TEXT SEGMENT.
____________

The world’s forests are in trouble. For decades, forested areas have been shrinking at rates never before seen in human history. This destruction is largely due to agriculture, logging, mining, increased fires, and other human activity.
Forest certifications are a newer tool in the fight against deforestation, aiming to assure that forest companies are operating sustainably. Companies use these ‘eco-labels’ to communicate their commitment to environmental and social responsibility, helping eco-conscious consumers choose products that come from well-managed forests.
While forestry certification can be a useful tool to help protect nature, some certifications are not all they claim to be. Some certifications are overseen by the forestry industry. This can pose a conflict of interest where companies pull profits from labeling products as ‘sustainable’ while using vague criteria and little to no oversight and enforcement provisions.
The Sustainable Forestry Initiative (SFI) is one such industry-led certification system. SFI was created by the logging industry and has grown to become North America’s largest forest certification system. SFI markets logging operations certified to its standard as ‘sustainable.’ The trouble is, SFI has no rules that require the logging operations it certifies to meet any set sustainability criteria, nor does the certification require any on-the-ground assessment. The certification claims to protect forests while allowing activities like clearcutting, the spraying of toxic chemicals, and the logging of old-growth forests. SFI has long faced criticism from environmental and community groups in both Canada and the United States.

____________

INFORMATION SUPPLIED.

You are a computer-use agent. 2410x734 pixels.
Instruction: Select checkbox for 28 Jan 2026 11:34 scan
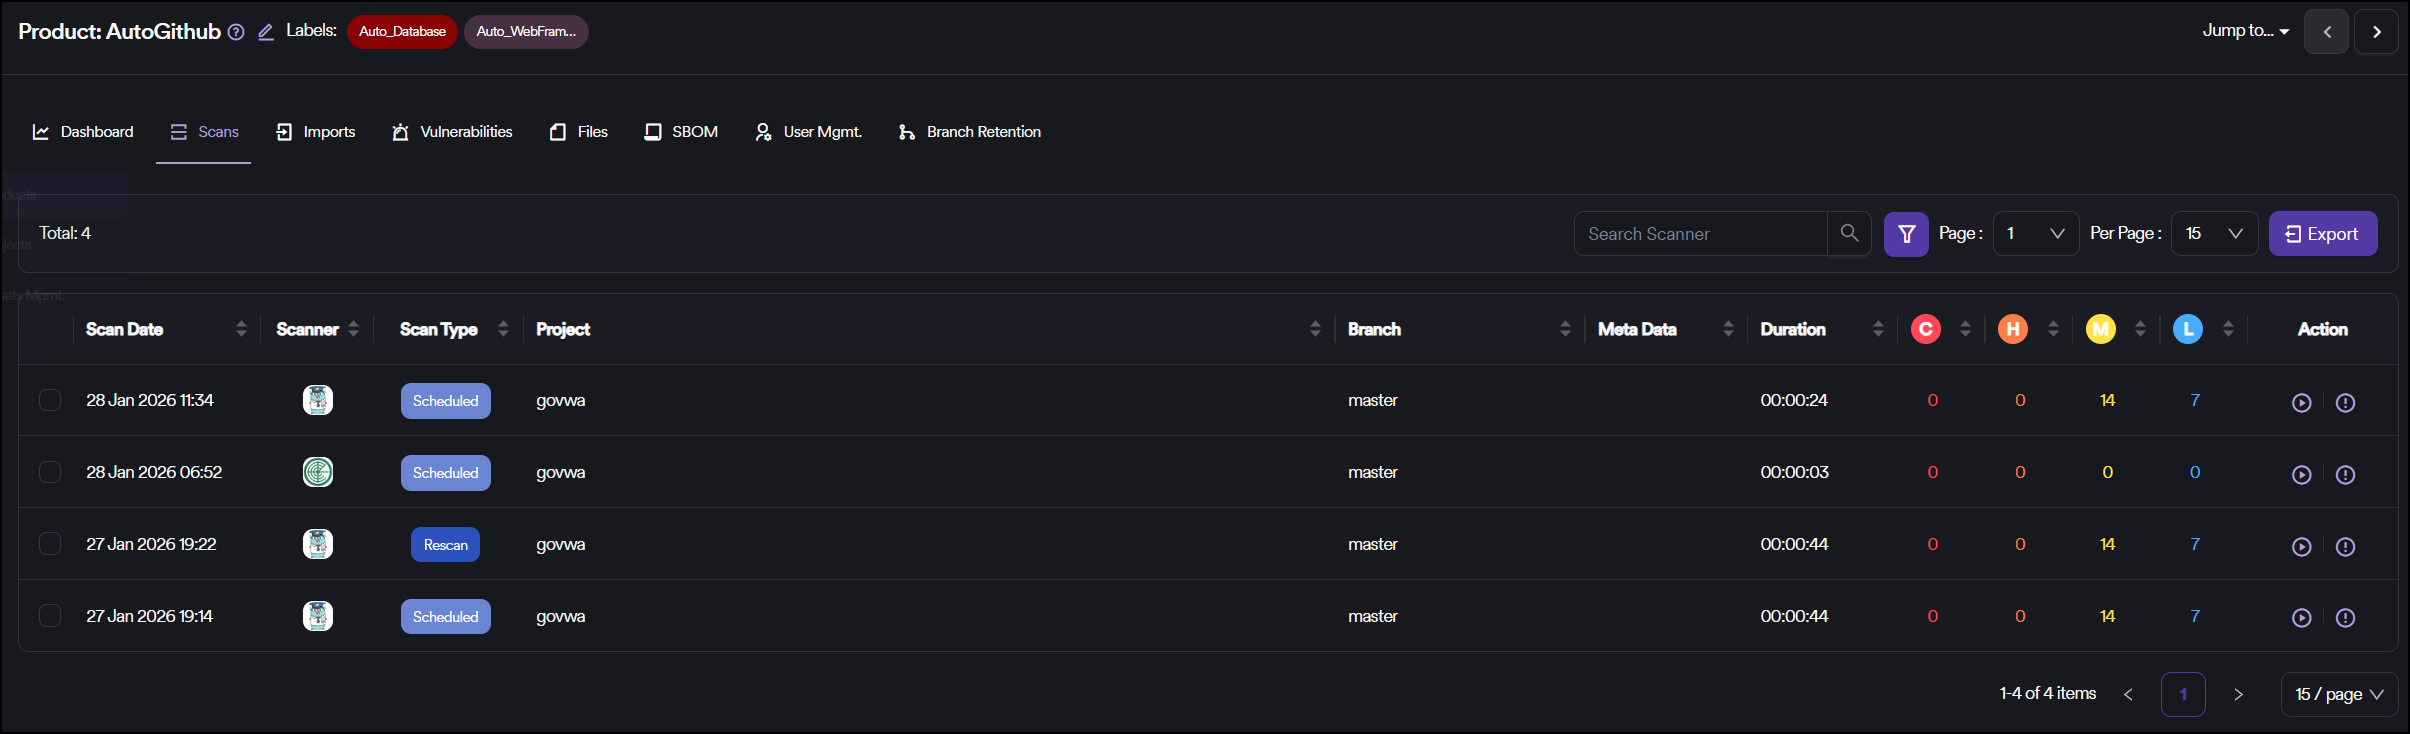coord(50,400)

____________

PROMPT. Continue the text on forest certification from where it stops. The data above is separate material and has no connection to the text on forest certification.

SOLVED EXERCISE.
The Competition Bureau is Canada’s federal law enforcement agency responsible for protecting consumers in Canada from companies making misleading and false statements. In November 2022, Ecojustice filed a complaint with the Bureau on behalf of Greenpeace Canada, David Suzuki Foundation, Alberta Wilderness Association, Wilderness Committee, Nature Nova Scotia, the Conservation Council of New Brunswick, and Jay Malcolm, a forestry professor from the University of Toronto. The groups say that SFI’s ‘sustainability’ claims amount to greenwashing and are asking the Bureau to step in to protect forests and consumers by conducting an investigation.